Schrodinger's Cat Closer To Reality?
Shipud writes "A group from the University of Oxford is proposing a scheme to achieve quantum
superposition in a large object, according to Nature - not as large as Schrodinger's cat, but about
ten-thousandth of a square millimiter, some 10^14 atoms.
Quantum superposition is the
phenomenon in which a photon passing through a beam splitter to takes two paths at
once, inconceivable in the macroscopic world. William Marshall and co-workers suggest
to mount a tiny mirror on a springy arm, so that the power of a single photon will be
enough to oscillate it. When that photon is superposed, it transfers its
superposition to the mirror, which will be quantum superposed: at two places at
once. Wave particle duality has already been shown in
Buckminster fullerenes, a 60
atom compound. Are we getting closer to
quantum computers?"
So even though the probability of the mirror hitting any gas molecules is low, how reliable are their results?

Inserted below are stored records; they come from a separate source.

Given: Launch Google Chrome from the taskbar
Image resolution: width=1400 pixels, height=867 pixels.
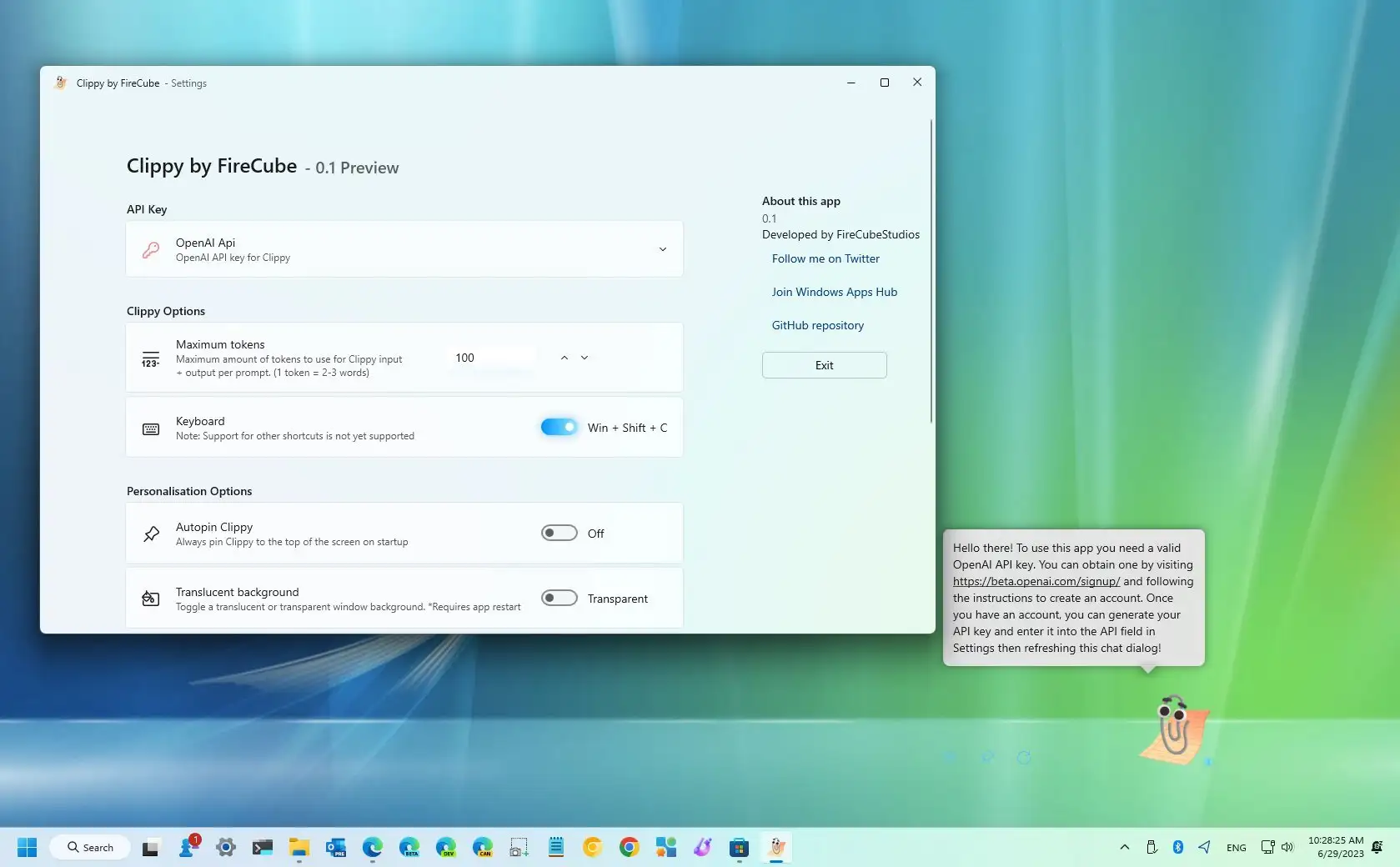Looking at the screenshot, I should (x=628, y=847).
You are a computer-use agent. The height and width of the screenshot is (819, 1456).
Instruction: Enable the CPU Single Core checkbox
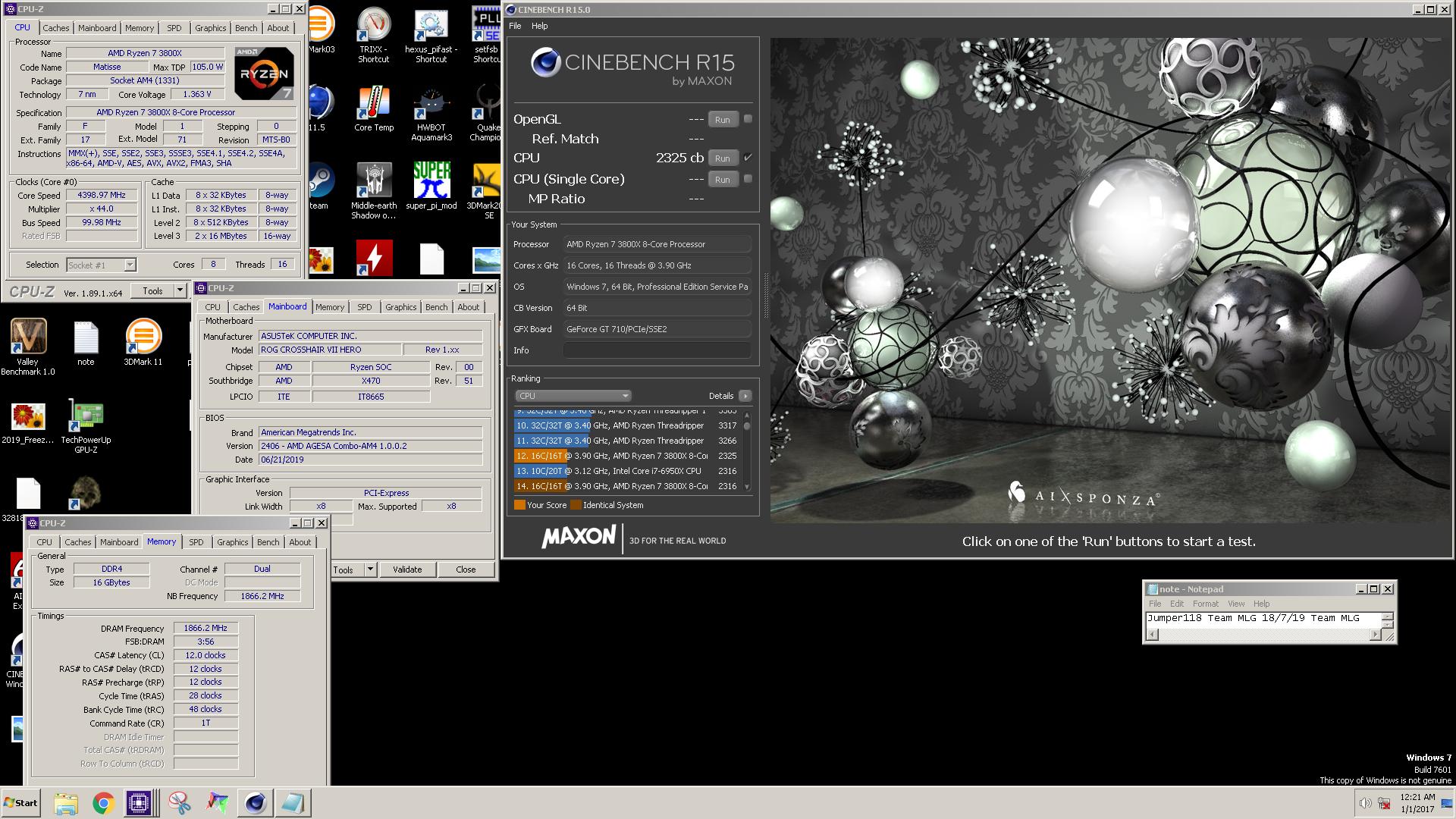click(748, 179)
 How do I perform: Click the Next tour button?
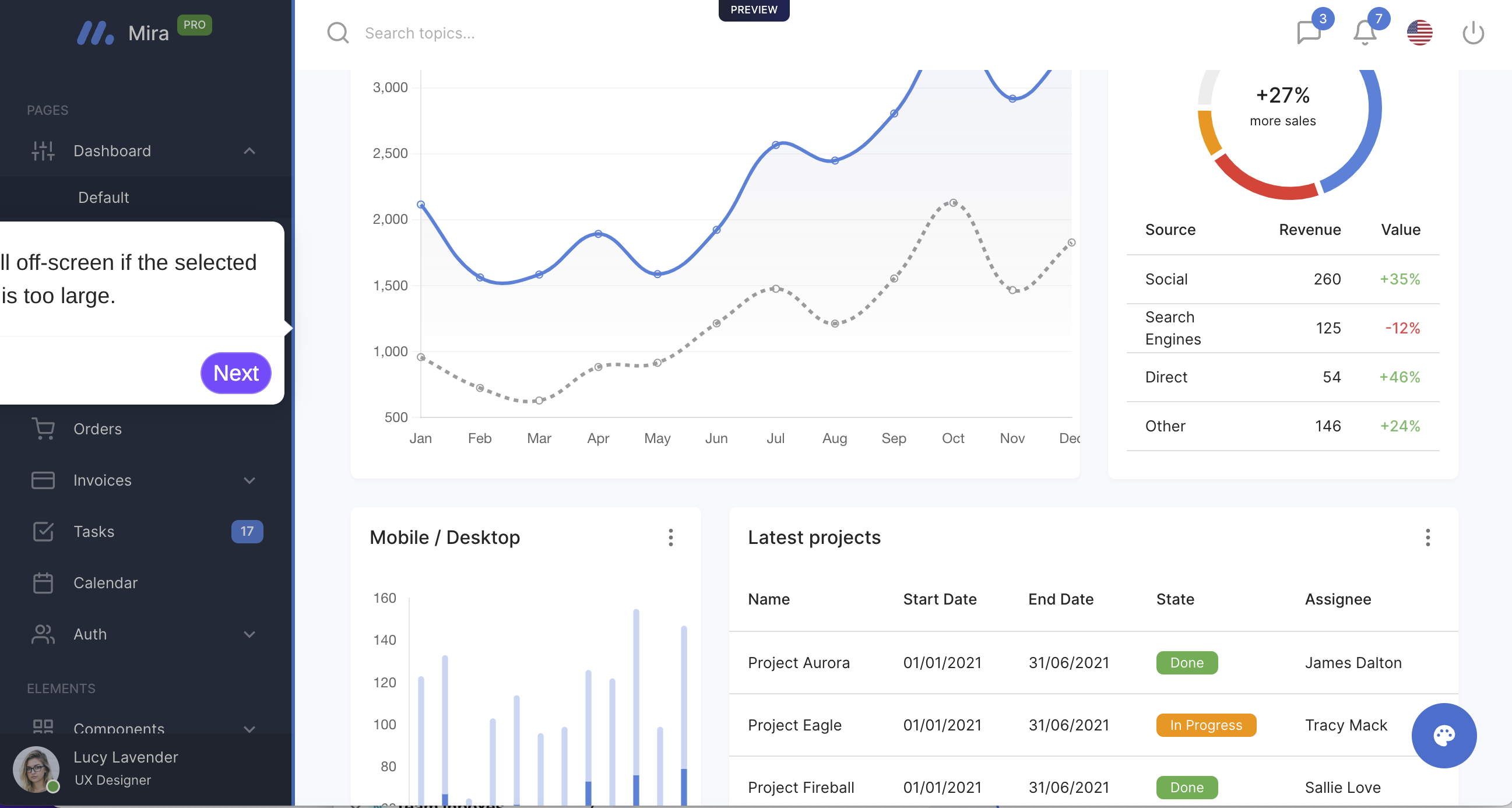tap(235, 373)
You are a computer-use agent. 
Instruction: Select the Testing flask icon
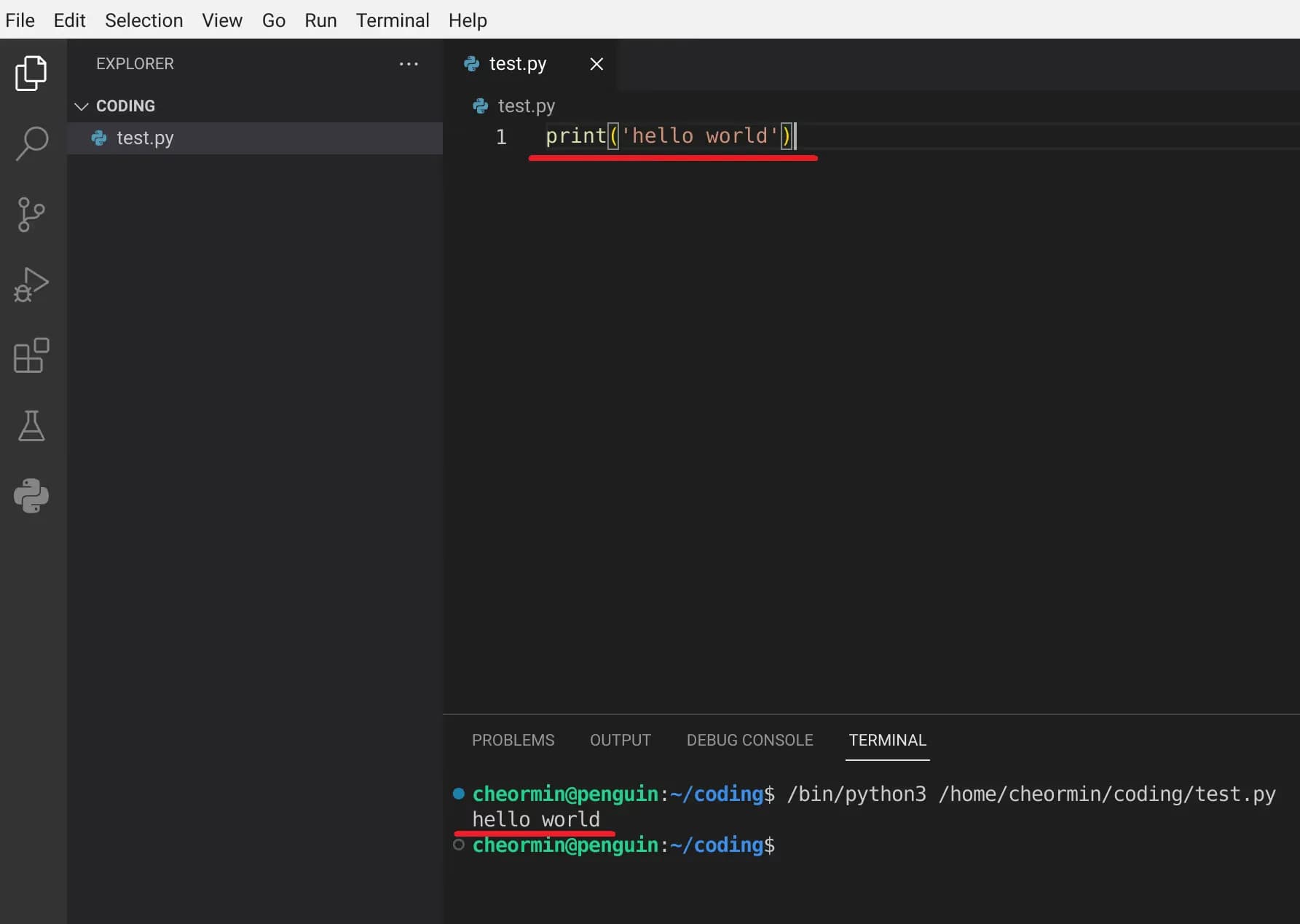[x=31, y=426]
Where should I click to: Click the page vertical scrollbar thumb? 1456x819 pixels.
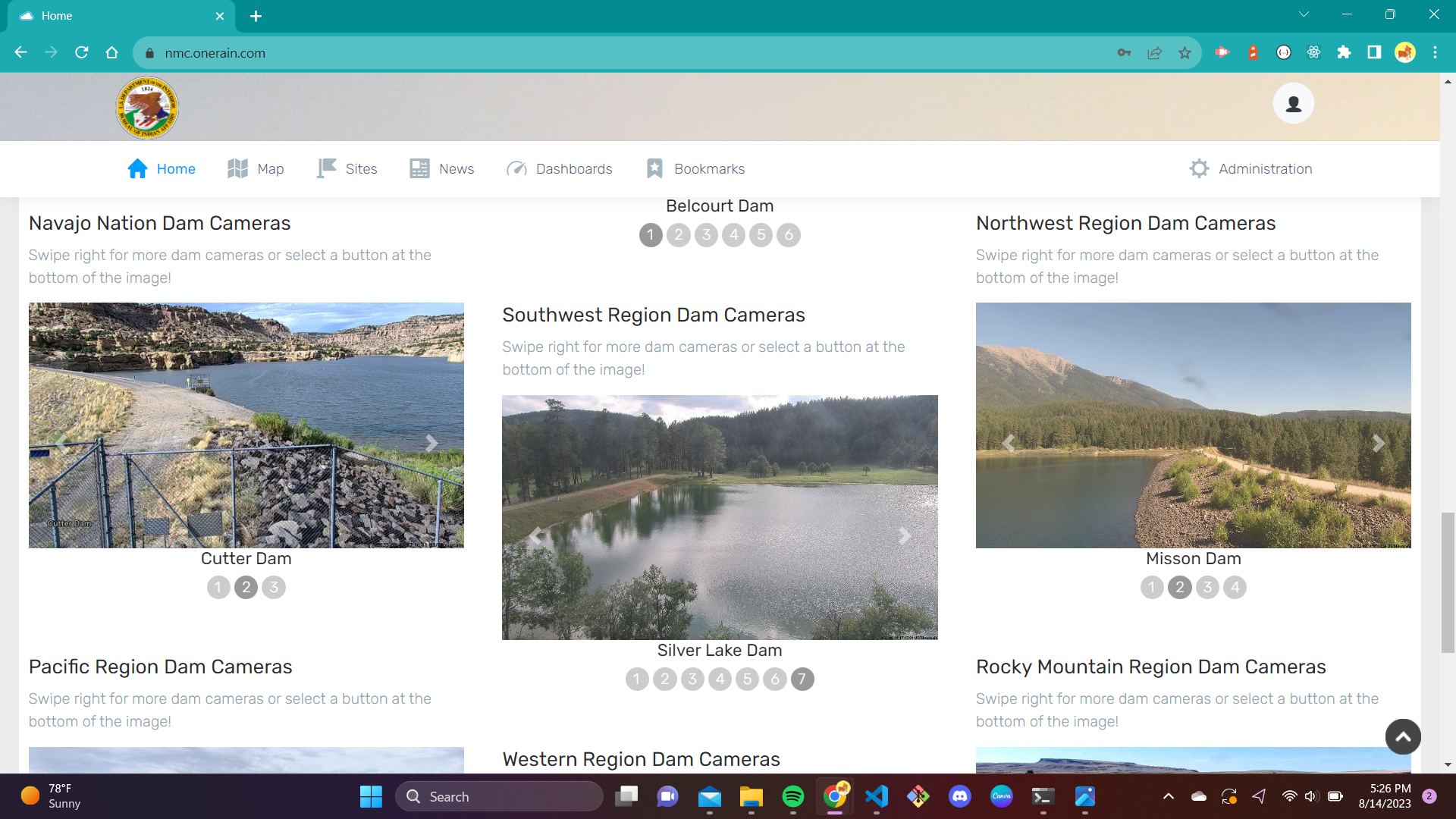click(x=1448, y=582)
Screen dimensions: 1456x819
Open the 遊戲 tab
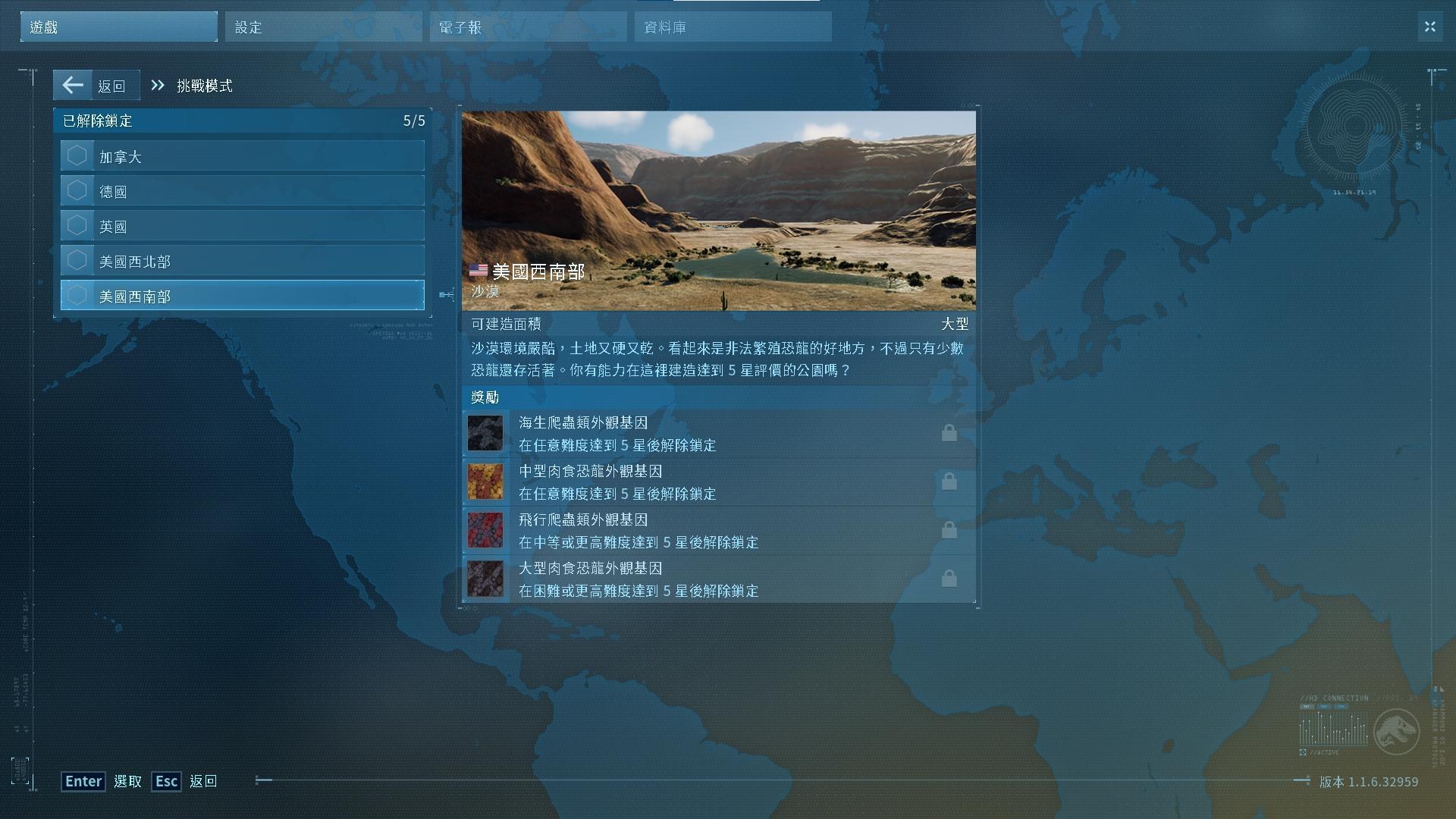coord(119,27)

All experiments have a reliability less then 100%. Techniques to handle that have been around for a long time.
Rest assured the experiment will be performed many, many more times then just "once". (It seems to me you have that as part of your mental image.) Supercollider experiments are run into the hundreds or thousands of times (not certain, not part of that community, could easily be millions for all I know; corrections welcomed).